C'est vers 1615 qu'il semble atteindre son apogée, lorsque Cotán peint pour le cloître de la chartreuse de Grenade un cycle de huit grandes " histoires " (fondation de l'ordre par saint Bruno, persécution des religieux d'Angleterre par les protestants). Il décore également la salle capitulaire, le réfectoire, plusieurs chapelles (Cène, épisodes de la Passion, Immaculées) et peint pour les cellules des religieux des images de la Vierge avec des guirlandes de fleurs, des paysages verdoyants peuplés de solitaires.

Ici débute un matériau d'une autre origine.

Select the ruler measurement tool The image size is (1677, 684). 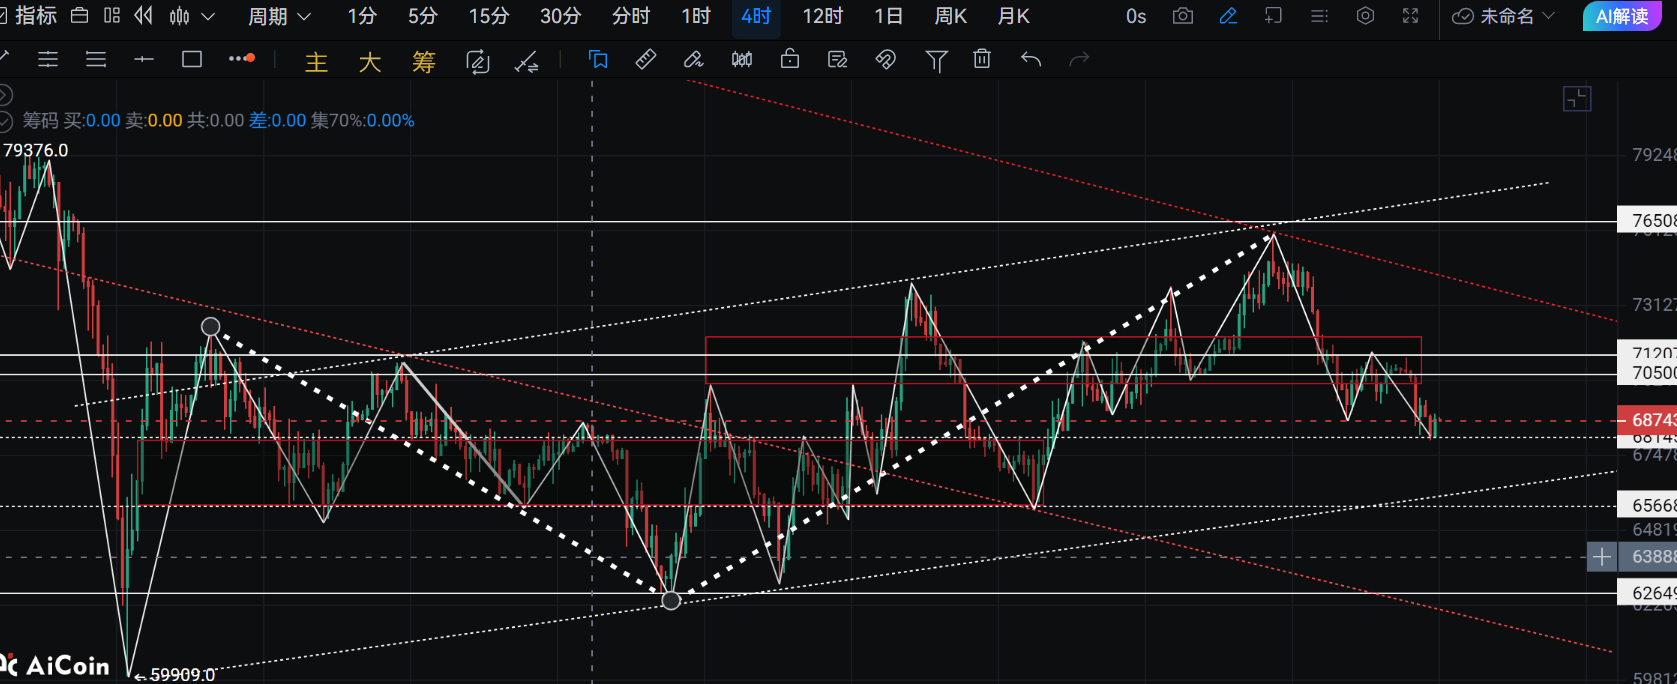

Partagées aujourd'hui entre la chartreuse et le musée des Beaux-Arts de Grenade, ces compositions, d'un archaïsme évident, témoignent aussi d'un vif intérêt pour les problèmes d'éclairage et de traitement des volumes[6].
- Diverses
- Le Christ portant la croix, vers 1603, Chartreuse de Grenade.
- Crucifixion de Jésus, vers 1603, Chartreuse de Grenade.
- Immaculée Conception, vers 1603, Chartreuse de Grenade.
- Fuite en Égypte, vers 1603, Chartreuse de Grenade.
- Les Chartreux construisent le premier monastère de Santa Maria de las Cuevas, vers 1603, Chartreuse de Grenade.
- La vision de Saint François d'Assise, 1620, Sacristie principale, Cathédrale Notre-Dame-du-Siège de Séville.
Natures mortes
Il est essentiellement célèbre pour ses neuf bodegones d'une qualité exceptionnelle[2], tous datés d'entre 1600 et 1604, c'est-à-dire peu avant son entrée au couvent[7]. Il s'est peut-être inspiré de ceux de son maître Blas de Prado, considéré comme le premier peintre du genre en Espagne mais dont on n'en conserve aucun[4]. Ces œuvres se caractérisent par leur réalisme proche du trompe-l'œil, leur dépouillement (le fond est systématiquement noir) mais aussi leur rythme presque musical[2], du fait de la distribution géométrique et des ombres des différents éléments.
Les critiques – Emilio Orozco Díaz (es) – ont donné à l’austérité de ses compositions et leur sobriété, comme par la suite de Zurbarán, un sens mystique, tout en insistant sur leur distance avec les « natures mortes opulentes » de la peinture flamande, soulignant leur caractère « unique dans le contexte européen, établissant un parallèle avec la littérature espagnole ascétique du siècle d’or »[8].
En revanche – Julián Gállego – tout en récupérant le langage allégorique des fleurs et des fruits[9], oppose la simplicité présumée de ces natures mortes à la valeur que ces viandes et fruits avaient en son temps et qui pourraient être considérés comme d’authentiques friandises, rappelant que Guzman de Alfarache avait « eu l'eau à la bouche » devant le tableau de « Monseigneur l’Illustre cardinal », son maître romain :
« Il y avait la poire bergamote d’Aranjuez, la prune de ginovisca, le melon de Grenade, le citron de Séville, l’orange et le pamplemousse de Plasencia, le citron de Murcie, le concombre de Valence, les cannes îles, les aubergines de Tolède, les abricots d’Aragon, la pomme de terre de Málaga. Il y avait de la pomme, carotte, citrouille, confitures de mille façons et encore un nombre infini de différences qui me rendirent l'esprit agité et l’âme inquiète[10],[11]. »
- Diverses
- Nature morte au gibier, Légumes et Fruits, 1601, Art Institute of Chicago.
- Coing, Chou, Melon et Concombre, vers 1602, Musée d'Art de San Diego.
- Fleurs, légumes et panier de cerises, œuvre attribuée, collection particulière.
- Fenêtre, Fruits et Légumes, collection Abellỏ, Madrid, vers 1602.
- Cardon et Carottes, vers 1603, Musée des Beaux-Arts de Grenade[12].